Şimdi kendi içimdeki hastanenin bir köşesinde yatmaktayım. Öyle fazla işe yaramam! Yazar dururum. Defter yetmez, bilgisayara, o da yetmez cep telefonuna… Evde, işyerinde rengârenk kağıtlarım vardır, katlar dururum. İyi bir şeyler çıkarsa hediye ederim etrafımda kim varsa. Birkaç insan dışında dinleyenim de olmaz zaten. Kim neylesin uçuk kaçık şeyleri? “Öyle derinlere dalma” der duyarsa büyükler ve bilenler. Sizce de haklılar mı? Derin düşüncelere dalmak çok mu tehlikeli?

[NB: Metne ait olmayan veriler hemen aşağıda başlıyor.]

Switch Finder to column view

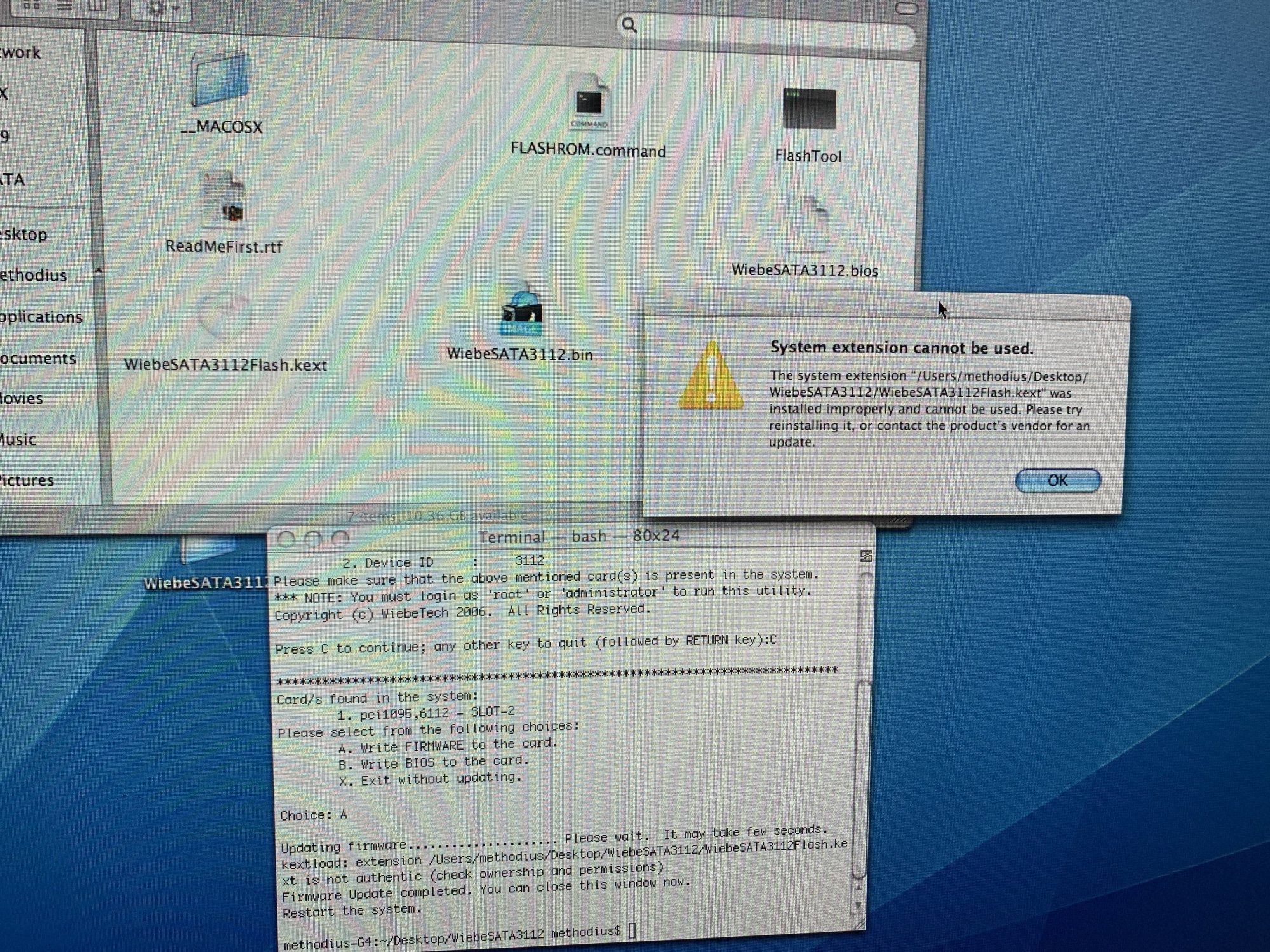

Kim bilir, bu yazım yayın yönetmenimden geçemeyecek belki de. Haklı olarak okuyucuları düşünecek. Eğer yayınlanmış olup okuyorsanız bu yazıyı, hâddimi aşan yerler için özür dilerim, düşüncesizliğime verin. Bunun yüzünden kendime etmediğim kalmadı. Tekrar ifade etmek istiyorum ki, bu öfkeleri, savaşları, siyasetin yüz kızartıcı hâllerini, insanla insanın arasını açanları, canı cana dar edenleri, olayları anlamış değilim. Kırk küsur senelik tanıdık bildik bu hayata öyle yabancıyım ki şu aralar, öyle derin yaralar açıyor ki bende, bu yazım, o yaraların acısının inlemesi…

Sevgi, mutluluk ve kucaklaşma gözyaşlarına da şahit oluyorum yer yer. Birliğe, beraberliğe, vefaya, fedaya, vatan, din ve tanımadığı insanlar için şehit olanları kim bilip şahit olmuyor ki? O kadar güzel ve duygu yüklü hâller ki bunlar… “Hep böyle bitse günler, kuşatsa bütün coğrafyaları” diyor insanın içi, kalbin bütün zerreleri “Âmin!” diyor ama akşam haberleri târumâr ediyor bütün bu hayâlleri. Düşmanın düşmana etmediğini ediyor yan yana yaşayan insanlar. İhanet, vahşet ve haram, güzel olan birkaç gelişmeyi kara bulutlar gibi örtüyor. Adı üstünde, haber... Haber olmuş birçok olay, aklın sınırlarını parçalıyor. Bu tanıdık vakalara yabancıyım, anlayamıyorum. Ülkem de öyle garip işte!

Tarihi boyunca tek bir mesajı olmuş dünyaya ve yaşama ülkemin. Sevgi, saygı, kardeşlik ve en güzel kültürel renkliliklerle beraber yaşayalım şu dünya hayatını. Mazlumu koruyalım, fakiri gözetelim, Allah’ın yolundan sapmayalım. İyi ve güzel olana dayanamayan, sonsuz büyüklükteki şu kâinata sığamayan, tefekkür etmekten yoksun zavallılar, sırtı Allah’a dönük, kalbi kararmış şekilde defterini kapatıp giden nice insan toplulukları var elbette. Üstünlük, mal, mülk, güç dâvâsı, parti, tarafgirlik, ırk, dil diye ayırmanın yeri değil dünya. Hepi topu üç günlük dünya! Ey insanlık! Yol bitmemişken hak ve hakikate, kardeşliğe dönelim.

Yaşam başlı başına bir kıyametken, ben hâlâ niçin sakinim?